Çam Dağı, Nur Tepesi
Barla’daki ziyaret mekânlarından biri de Çam Dağı’dır. Bilindiği üzere Üstad Bediüzzaman Hazretleri bazı geceler bu dağdaki ağaçların tepesinde yaptırdığı kulübede kalmış, sabahlara kadar zikir, ibadet ve tefekkür yapmıştır. ‘Nur Tepesi’nde bunu hatırlatmak için “Nur Tepesi, okuma, tefekkür ve duâ alanıdır” levhası asılmış durumda.
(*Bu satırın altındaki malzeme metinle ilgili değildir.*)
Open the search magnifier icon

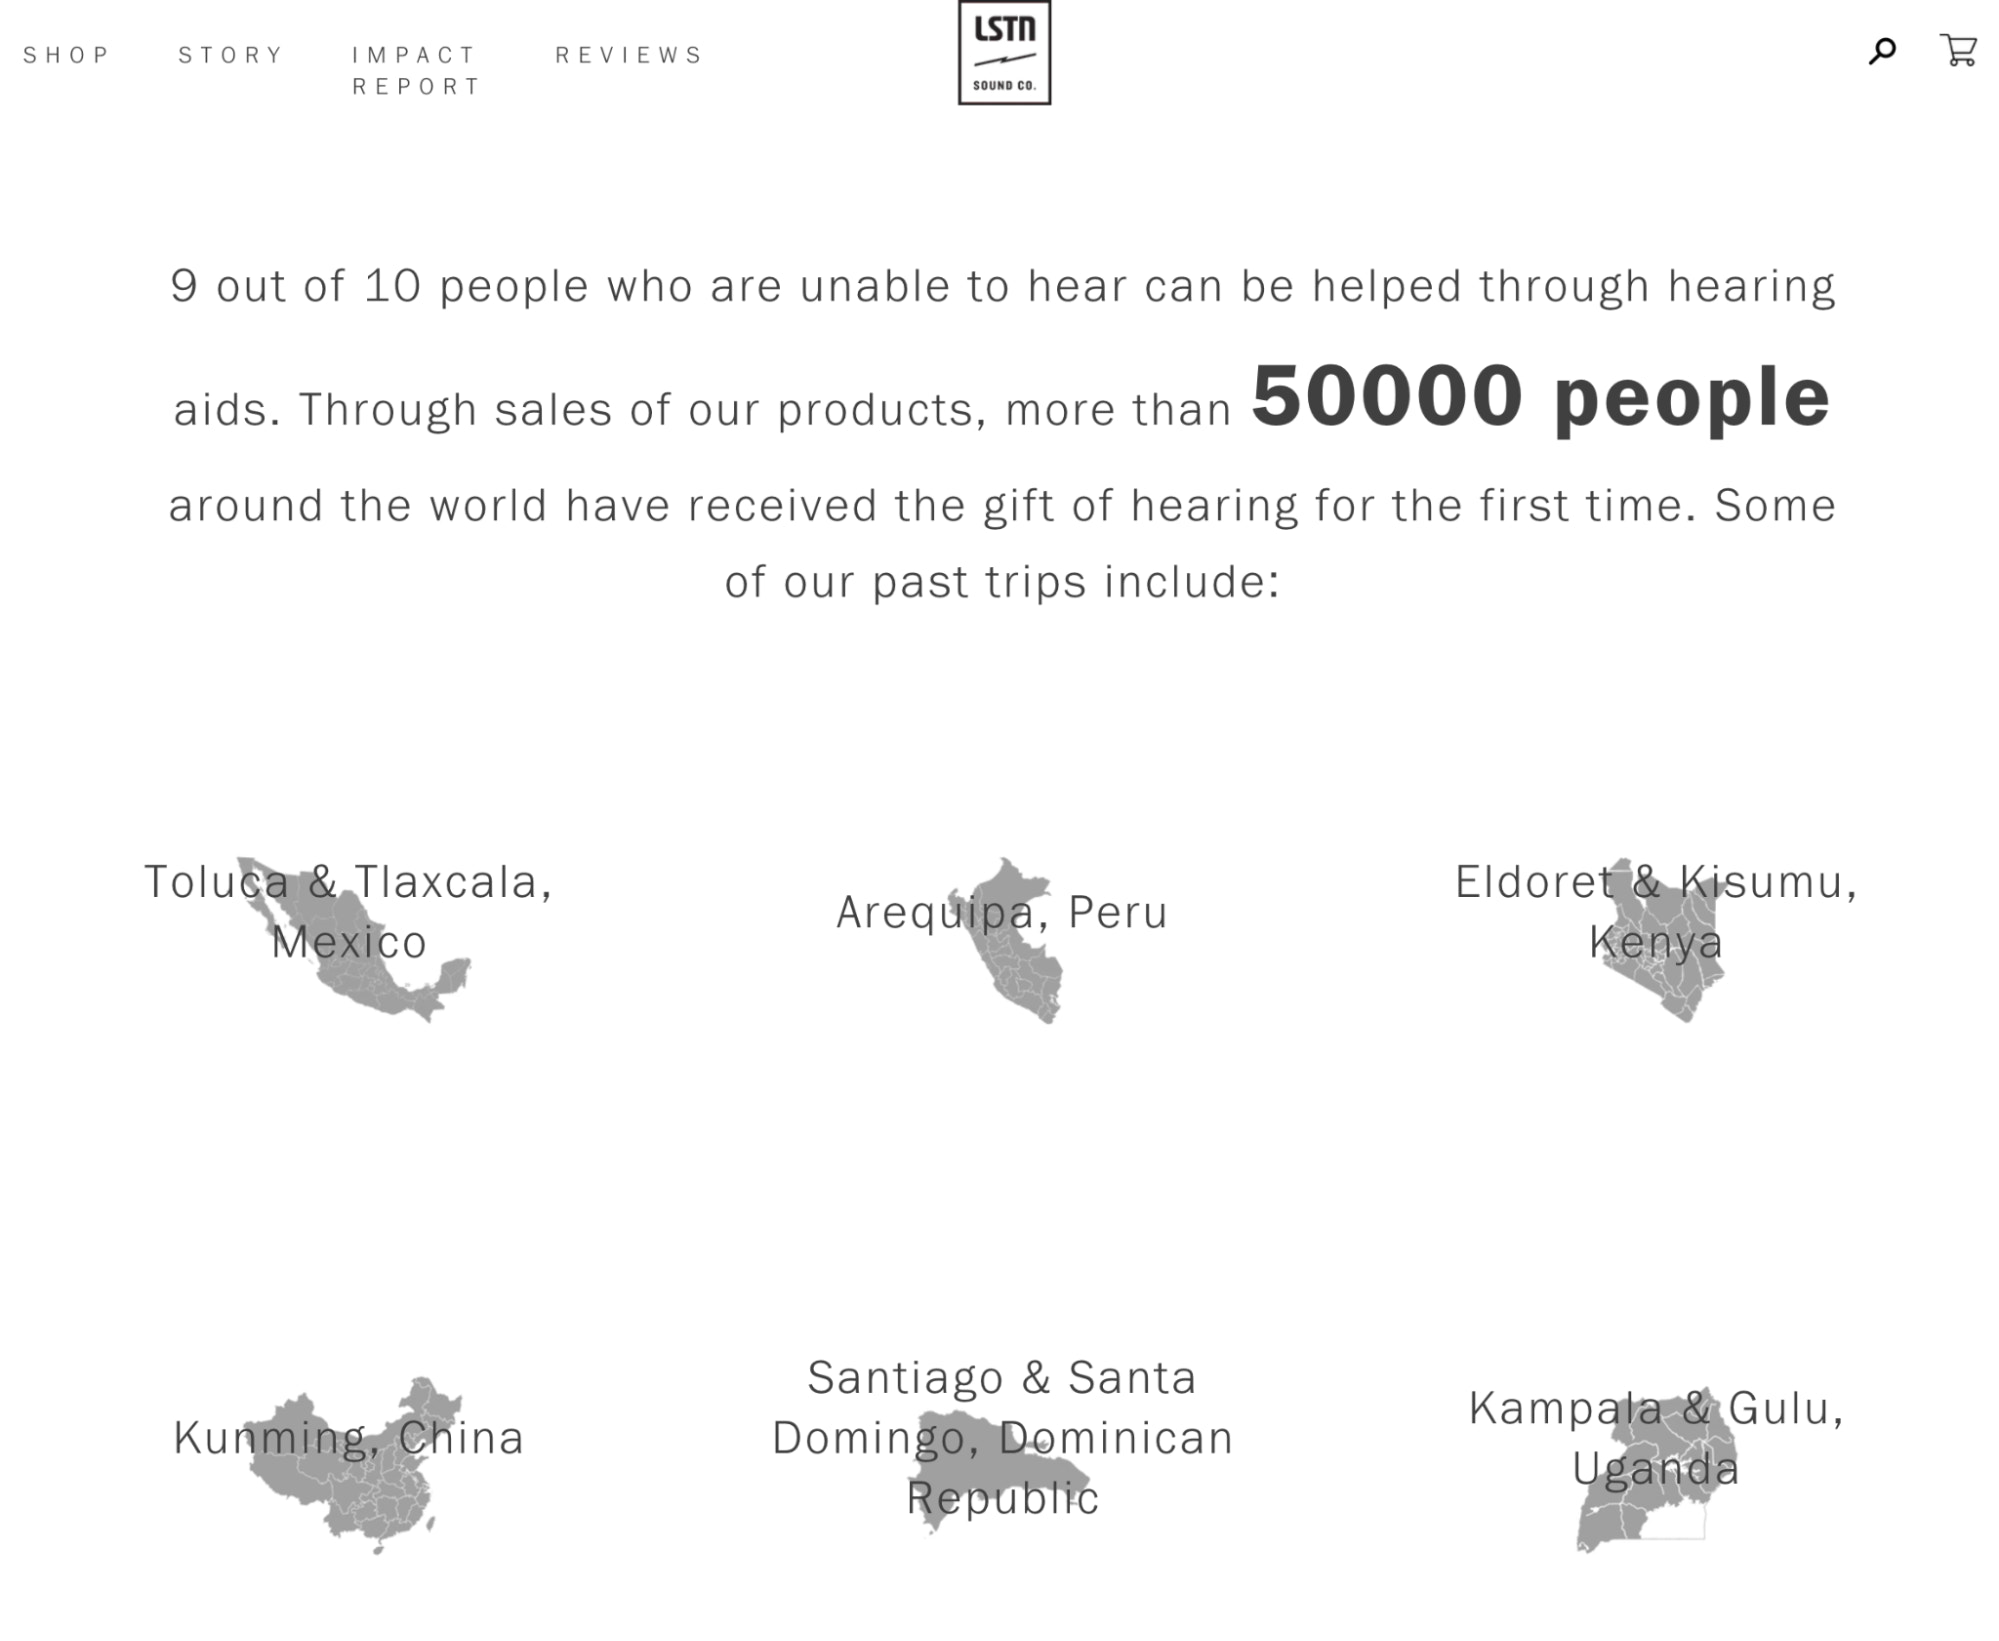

Mübarek Süleyman’ın kerameti
Bediüzzaman’ın Barla’daki talebeleri arasında iki Süleyman vardır. Biri Sıddık Süleyman (Kervancı) diğeri de Mübarek Süleyman (Köse). İşte “Mübarek Süleyman”la ilgili Mektubat’taki şu bahsi “Nur Tepesi”nde okumak ayrı bir haz veriyor: “Sonra, hiç münasebeti olmadığı halde ve bir bahane yokken, ikimiz [Mübarek Süleyman ile birlikte] yürüye yürüye bir dağın tepesine çıktık. İbrikte bir parça su vardı. Bir parça şekerle çayımız vardı.
Dedim: “Kardeşim, bir parça çay yap.”
O ona başladı. Ben de derin bir dereye bakar bir katran ağacı altında oturdum. Müteessifâne şöyle düşündüm ki: Küflenmiş bir parça ekmeğimiz var; bu akşam ancak ikimize yeter. İki gün nasıl yapacağız ve bu sâfikalb adama [Mübarek Süleyman’a] ne diyeceğim diye düşünmedeyken, birdenbire başım çevrilir gibi başımı çevirdim. Gördüm ki, koca bir ekmek, katran ağacının üstünde, dalları içinde bize bakıyor.”